> [WHAT NEEDS TO BE DONE] Type out the data exactly as given. Skip any image.

Pixel coordinate grounding data
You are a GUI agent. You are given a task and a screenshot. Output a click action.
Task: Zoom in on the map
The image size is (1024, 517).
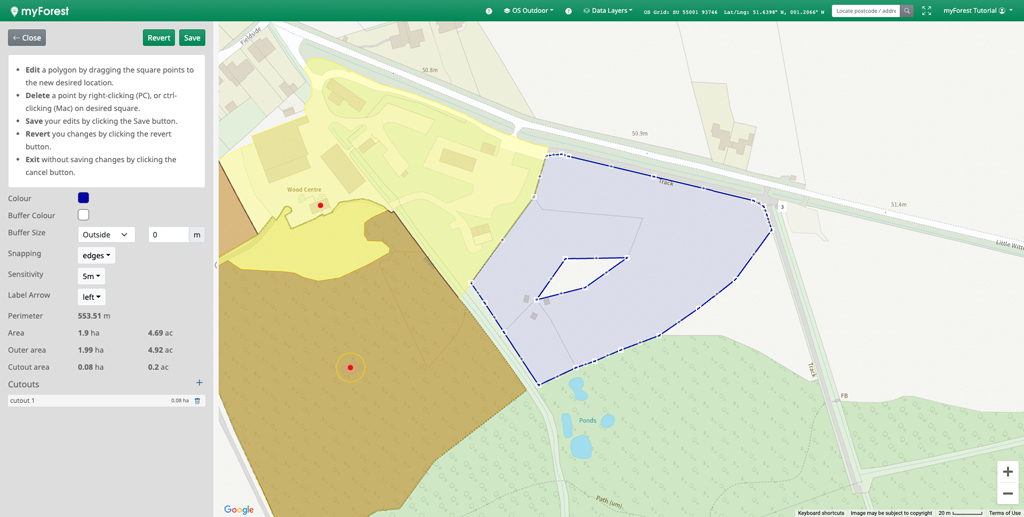(x=1007, y=472)

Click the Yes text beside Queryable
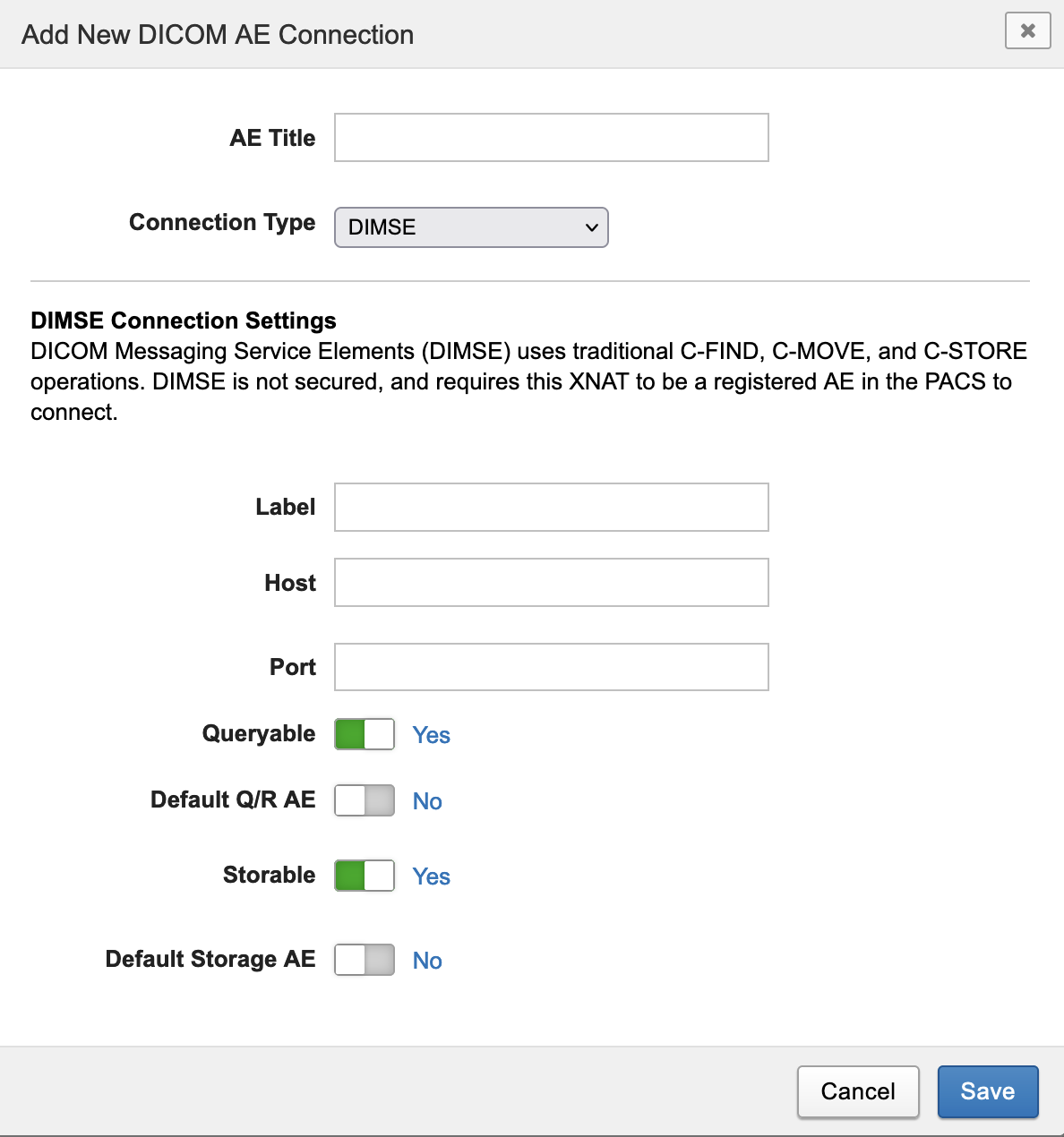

> [RESPONSE TO THE EXERCISE]
You are a GUI agent. You are given a task and a screenshot. Output a click action.
Task: Zoom in on the map
The image size is (1024, 517).
(x=1007, y=472)

Click the Yes text beside Queryable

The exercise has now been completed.